Kelsey Wog

Personal information
- Full name: Kelsey Lauren Wog
- Born: September 19, 1998 (age 27) Regina, Saskatchewan, Canada
- Height: 170 cm (5 ft 7 in)

Sport
- Sport: Swimming
- Club: Cali Condors (ISL 2019); Toronto Titans (ISL 2020)
- College team: University of Manitoba
- Coach: Vlastimil Cerny

Medal record
Women's swimming
Representing Canada
World Championships (LC)
| Bronze medal – third place | 2022 Budapest | 4×100 m medley |
World Championships (SC)
| Silver medal – second place | 2016 Windsor | 200 m breaststroke |
| Silver medal – second place | 2022 Melbourne | 4×200 m freestyle |
Pan American Games
| Silver medal – second place | 2023 Santiago | 200 m breaststroke |
Universiade
| Gold medal – first place | 2017 Taipei | 4×100 m freestyle |
Junior Pan Pacific Championships
| Silver medal – second place | 2016 Maui | 200 m breaststroke |
| Silver medal – second place | 2016 Maui | 4×100 m medley |
| Bronze medal – third place | 2014 Maui | 4×100 m medley |
| Bronze medal – third place | 2016 Maui | 100 m breaststroke |

= Kelsey Wog =

Canadian swimmer (born 1998)

Kelsey Lauren Wog (born September 19, 1998) is a Canadian former breaststroke swimmer.
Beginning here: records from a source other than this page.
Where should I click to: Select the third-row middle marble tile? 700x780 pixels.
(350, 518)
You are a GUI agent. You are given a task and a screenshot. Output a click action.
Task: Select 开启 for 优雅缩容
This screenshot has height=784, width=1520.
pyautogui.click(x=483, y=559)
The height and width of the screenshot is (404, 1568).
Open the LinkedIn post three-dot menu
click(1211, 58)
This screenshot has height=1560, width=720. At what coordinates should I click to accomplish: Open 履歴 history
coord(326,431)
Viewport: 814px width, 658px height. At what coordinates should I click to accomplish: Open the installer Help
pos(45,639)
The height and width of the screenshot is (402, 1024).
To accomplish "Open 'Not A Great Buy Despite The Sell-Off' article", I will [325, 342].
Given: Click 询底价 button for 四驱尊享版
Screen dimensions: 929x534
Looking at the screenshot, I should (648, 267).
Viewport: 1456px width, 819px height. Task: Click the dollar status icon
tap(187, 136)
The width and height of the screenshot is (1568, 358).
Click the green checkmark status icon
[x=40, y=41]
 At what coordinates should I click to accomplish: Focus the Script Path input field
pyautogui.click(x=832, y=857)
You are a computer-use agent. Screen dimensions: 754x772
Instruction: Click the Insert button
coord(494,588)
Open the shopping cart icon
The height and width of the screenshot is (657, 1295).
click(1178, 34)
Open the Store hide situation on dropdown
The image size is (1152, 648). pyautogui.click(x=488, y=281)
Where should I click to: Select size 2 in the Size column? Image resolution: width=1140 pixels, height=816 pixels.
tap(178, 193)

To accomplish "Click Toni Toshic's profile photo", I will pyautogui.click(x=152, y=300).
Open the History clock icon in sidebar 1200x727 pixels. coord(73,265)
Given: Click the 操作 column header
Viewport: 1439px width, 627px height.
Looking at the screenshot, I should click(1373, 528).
She won a silver medal in the 200 m breaststroke at the 2016 FINA World Swimming Championships (25 m). At the 2016 Junior Pan Pacific Swimming Championships in Maui, Wog captured two individual medals. She earned silver in the 200-m breaststroke and bronze in the 100 m breaststroke. She also contributed to a silver medal in the 4×100-m medley relay with teammates Danielle Hanus, Rebecca Smith and Sarah Darcel. She is a resident of Winnipeg, Manitoba, and is currently a member of the Toronto Titans for the International Swimming League.

She was named to the Canadian team for the 2020 Summer Olympics, where she placed twenty-third in the heats of the 100 m breaststroke and was disqualified from the 200 m breaststroke.

At the 2022 World Aquatics Championships, Wog placed first in the heats of the 200 m breakstroke, and then fifth in the semi-finals to qualify for the event final. She was fourth in the event final, 0.66 seconds behind American bronze medalist Kate Douglass. She remarked "fourth is fourth but I'm really proud of my effort." Wog then competed the breaststroke leg for Team Canada in the heats of the 4 × 100 m medley relay, helping the team qualify to the final in fourth position. She was replaced in the final by Rachel Nicol, but shared in the team's bronze medal win. At the age of 26, she retired from swimming in 2024.